Roman will eigentlich gleich wieder fahren, muss dann aber tagelang im Dorf bleiben, bis er die Akten bekommt.
Und plötzlich ist er eben nicht mehr unbeteiligt. Erst ist es das Schicksal, dass ihn dort festhält, aber am Ende will er auch selbst bleiben. Er dockt da irgendwie an.  



Roman, gespielt von Friedrich Mücke, entdeckt das Tagebuch des Amokläufers. Der Text darin besteht aus echten Tagebuch-Ausschnitten.


Der Amokläufer selbst ist tot, es gibt keine Rückblenden, man hört von seinen Taten nur indirekt. Ist es nicht seltsam, um so ein Phantom herumzuspielen?
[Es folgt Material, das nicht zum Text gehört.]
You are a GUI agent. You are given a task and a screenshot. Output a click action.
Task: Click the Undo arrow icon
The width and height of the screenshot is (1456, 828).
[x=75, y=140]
Ich hatte mich auch am Anfang gefragt: Sollte der Täter nicht irgendwann mal auftreten? Aber gerade diese Abwesenheit ist eine der spannendsten Säulen des Films, und auch als Schauspieler ist es interessant, diesen Geist plastisch werden zu lassen.  

Zum Beispiel, wenn deine Figur über verschneite Wiesen joggt, während man aus dem Off die Zeugenaussagen hört?
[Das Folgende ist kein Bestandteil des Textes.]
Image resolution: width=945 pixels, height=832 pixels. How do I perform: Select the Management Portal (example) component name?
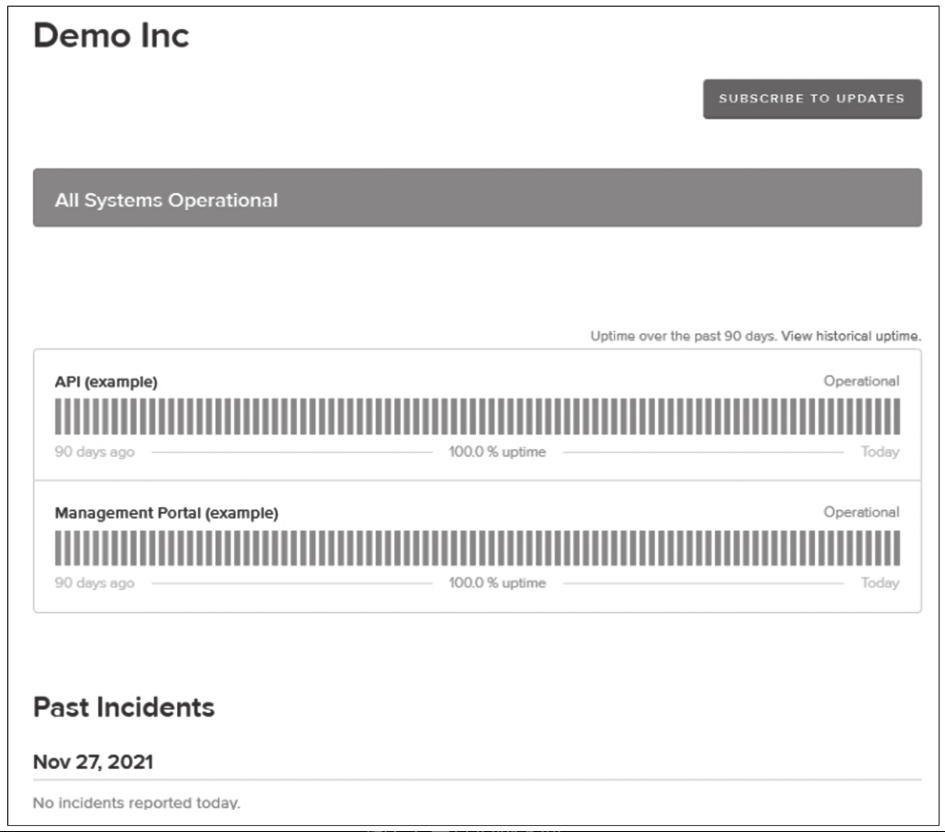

Da wird diese Figur des Amokläufers ganz groß. Für diese Szenen bin ich zwei Tage lang durch den Schnee gejoggt – aber dass es am Ende wirklich so gut aufgeht, mit dem Text aus dem Off, habe ich erst am Schluss gesehen, als der Film fertig war. Beim Joggen kannst du ja nicht viel spielen, höchstens mit dem Gesicht.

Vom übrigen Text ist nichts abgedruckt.